Our approach integrates both Dense Passage Retrieval (DPR) and Sparse retrieval models with a sophisticated voting strategy:

Hybrid Retrieval:
- Combines dense and sparse embeddings to leverage both semantic and lexical information.
- Utilizes ColBERT embeddings for fine-grained similarity, improving retrieval accuracy.
Voting Mechanism:
- Min-max scales individual retriever scores.
- Applies weighted averaging to synthesize scores from multiple models.
- Selectively uses cross-encoders when scores are close to refine results.

Re-Ranking

The re-ranking system is trained on self-generated data to further enhance accuracy:

Automatic Question Generation:
- Identifies noun chunks using POS tagging and NER.
- Uses a T5 model to generate relevant questions based on these noun chunks.
- Generates approximately 130 questions per paragraph to assist in retrieval.
Cross-Encoder Fine-Tuning:
- Optionally re-ranks retrieved passages using a cross-encoder.
- Fine-tunes the cross-encoder using SDAFT (Self Distill And FineTune) to adapt to specific themes while preserving pre-trained knowledge.

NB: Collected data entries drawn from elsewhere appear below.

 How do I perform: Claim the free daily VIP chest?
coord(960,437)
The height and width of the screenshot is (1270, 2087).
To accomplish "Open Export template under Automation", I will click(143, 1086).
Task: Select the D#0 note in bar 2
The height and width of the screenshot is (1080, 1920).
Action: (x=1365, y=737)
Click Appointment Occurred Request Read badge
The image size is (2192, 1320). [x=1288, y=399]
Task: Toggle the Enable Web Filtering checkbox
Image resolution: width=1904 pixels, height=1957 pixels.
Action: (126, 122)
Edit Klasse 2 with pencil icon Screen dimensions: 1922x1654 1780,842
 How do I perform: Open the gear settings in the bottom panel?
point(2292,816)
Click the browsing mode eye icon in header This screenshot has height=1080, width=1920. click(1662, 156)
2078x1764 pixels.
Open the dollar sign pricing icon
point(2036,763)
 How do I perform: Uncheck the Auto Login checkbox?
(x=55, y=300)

Performance and Efficiency

Our method balances performance with efficiency, as demonstrated by the following features:

Top-1 Accuracy: Improved by using a hybrid retrieval approach with voting.
Top-5 Accuracy: Achieves perfect scores with our ensemble strategy.
F1 Score: Enhanced by combining the best retrievers with effective QA readers.

Latency Optimization

Inference Speed: Utilizes ONNX for faster model inference and parallelizes processing across multiple threads.
Caching: Uses joblib for caching to reduce load times and improve overall efficiency.

Results

Our pipeline shows significant improvements in both accuracy and efficiency:

Retriever Performance: Achieves top-1 accuracy of 0.854 with voting ensemble and appended questions.
Re-Ranker Performance: Fine-tuned cross-encoder improves top-1 accuracy to 0.871.
QA Reader Performance: TinyRoberta achieves an F1 score of 0.817.

Conclusion

The R2RA pipeline integrates advanced retrieval, re-ranking, and answer extraction techniques to deliver a highly efficient and accurate DSQA system. Our novel approach ensures robust performance while maintaining computational efficiency, making it ideal for real-time applications.